Since winning the award, we continued to demand bolder grantmaking and leadership of ourselves on racial equity, especially given our current moment. We revisited our grantmaking protocols and developed a new practice to ensure that our investments are truly impacting communities of color.

For the first time in our history, we are requiring that potential grantee partners use a racial equity impact assessment tool when applying for a grant. Although we are mindful of the burden that learning how to use a new tool places on our partners, we are committed to supporting the field of advocates who have asked for assistance in operationalizing racial equity. We believe that engaging in racial equity impact assessment is a first step.

According to Race Forward, a Racial Equity Impact Assessment (REIA) is a systematic examination of how different racial and ethnic groups will likely be affected by a proposed action or decision. REIAs are used to minimize unanticipated adverse consequences in a variety of contexts, including the analysis of proposed policies, institutional practices, programs, plans and budgetary decisions. The REIA can be a vital tool for preventing institutional racism and for identifying new options to remedy long-standing inequities.

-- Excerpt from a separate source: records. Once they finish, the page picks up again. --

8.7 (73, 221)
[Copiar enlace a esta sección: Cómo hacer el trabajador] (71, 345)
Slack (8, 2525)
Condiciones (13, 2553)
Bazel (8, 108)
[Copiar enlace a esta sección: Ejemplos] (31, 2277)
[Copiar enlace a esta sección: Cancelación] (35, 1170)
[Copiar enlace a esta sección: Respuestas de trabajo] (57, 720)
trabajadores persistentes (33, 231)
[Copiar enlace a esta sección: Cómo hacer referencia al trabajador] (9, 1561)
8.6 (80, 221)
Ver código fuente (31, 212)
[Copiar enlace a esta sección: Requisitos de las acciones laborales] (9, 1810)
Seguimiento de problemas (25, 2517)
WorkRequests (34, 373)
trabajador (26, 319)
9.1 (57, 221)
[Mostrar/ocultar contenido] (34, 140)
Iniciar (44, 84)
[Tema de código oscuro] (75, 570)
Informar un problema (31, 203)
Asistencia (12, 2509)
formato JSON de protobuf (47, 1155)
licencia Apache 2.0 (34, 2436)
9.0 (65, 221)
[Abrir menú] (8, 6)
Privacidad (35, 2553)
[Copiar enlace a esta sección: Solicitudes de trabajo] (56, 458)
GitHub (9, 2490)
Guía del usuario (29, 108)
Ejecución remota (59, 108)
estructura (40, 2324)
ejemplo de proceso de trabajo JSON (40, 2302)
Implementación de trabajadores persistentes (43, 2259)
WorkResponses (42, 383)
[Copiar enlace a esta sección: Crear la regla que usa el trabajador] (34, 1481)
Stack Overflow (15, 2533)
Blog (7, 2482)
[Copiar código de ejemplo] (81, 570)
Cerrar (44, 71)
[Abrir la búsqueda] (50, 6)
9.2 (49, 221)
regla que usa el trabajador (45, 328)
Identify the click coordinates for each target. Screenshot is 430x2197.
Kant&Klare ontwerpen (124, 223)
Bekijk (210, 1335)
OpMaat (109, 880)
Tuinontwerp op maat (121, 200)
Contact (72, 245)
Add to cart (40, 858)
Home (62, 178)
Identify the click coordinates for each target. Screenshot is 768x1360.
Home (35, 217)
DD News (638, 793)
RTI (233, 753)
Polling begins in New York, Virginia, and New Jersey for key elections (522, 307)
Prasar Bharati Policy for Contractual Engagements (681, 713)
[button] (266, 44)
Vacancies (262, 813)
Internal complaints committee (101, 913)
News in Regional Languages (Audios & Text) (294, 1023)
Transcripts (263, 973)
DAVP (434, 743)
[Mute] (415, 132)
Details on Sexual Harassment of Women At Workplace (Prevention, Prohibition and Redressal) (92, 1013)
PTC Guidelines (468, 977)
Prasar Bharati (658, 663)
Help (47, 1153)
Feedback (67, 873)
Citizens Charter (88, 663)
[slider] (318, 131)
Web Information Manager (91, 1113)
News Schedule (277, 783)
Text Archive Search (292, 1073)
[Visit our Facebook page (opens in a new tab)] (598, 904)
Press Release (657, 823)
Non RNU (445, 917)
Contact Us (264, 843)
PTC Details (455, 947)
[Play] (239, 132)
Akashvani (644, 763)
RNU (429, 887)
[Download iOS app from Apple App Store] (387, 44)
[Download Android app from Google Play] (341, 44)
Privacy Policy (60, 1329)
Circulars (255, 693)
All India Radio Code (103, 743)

In partnership with Western States Center and borrowing from existing tools, we have developed an REIA tool that asks questions such as:

  • Are people of color disproportionately and adversely impacted by this issue, policy, regulation, program, practice or budget? If yes, in what way and why?
  • Are stakeholders from different racial/ethnic groups – especially those most adversely impacted, leading the development of proposals to address the issue, policy, regulation, practice, program or budget? If not, who is missing? If yes, in what way? If not, why not and how can they become engaged?
  • Do the stakeholders know the systems of power that must be interrupted in order to gain racial equity? If no, what would be needed to make that possible?
  • If there is a policy, regulation, practice, program or budget under consideration to address an issue, does it address the root causes of racial inequities and racialized outcomes? If not, how could it address the root causes?
  • If there is a policy, regulation, practice, program or budget under consideration, can you anticipate adverse impacts of unintended consequences?

It is no longer enough to say that our organizations are impacting communities of color because of the issues that we work on or where we are located. To reduce inequities, we must do more. We must analyze the way history informs current conditions faced by communities of color in order to determine the right interventions.

We must disaggregate data by race/ethnicity to identify groups and places where our interventions will have the most impact. We must be in partnership with communities so that those most impacted are leading the development of solutions. And we must work with our elected officials and agency leaders to educate them about the solutions that they can formulate into policies, programs and systems changes to advance racial equity.

For some, thinking in this way has been difficult. For others, it is very natural to consider their work through a racial equity lens. We recognize the continuum, and we are balancing the need to take leadership in this way while providing capacity building for advocates who are expressing commitment to racial equity.

We will share lessons with the field after our first full year of implementation, and we hope other funders will join us in having more intentional conversations with our grantee partners about how their work advances racial equity.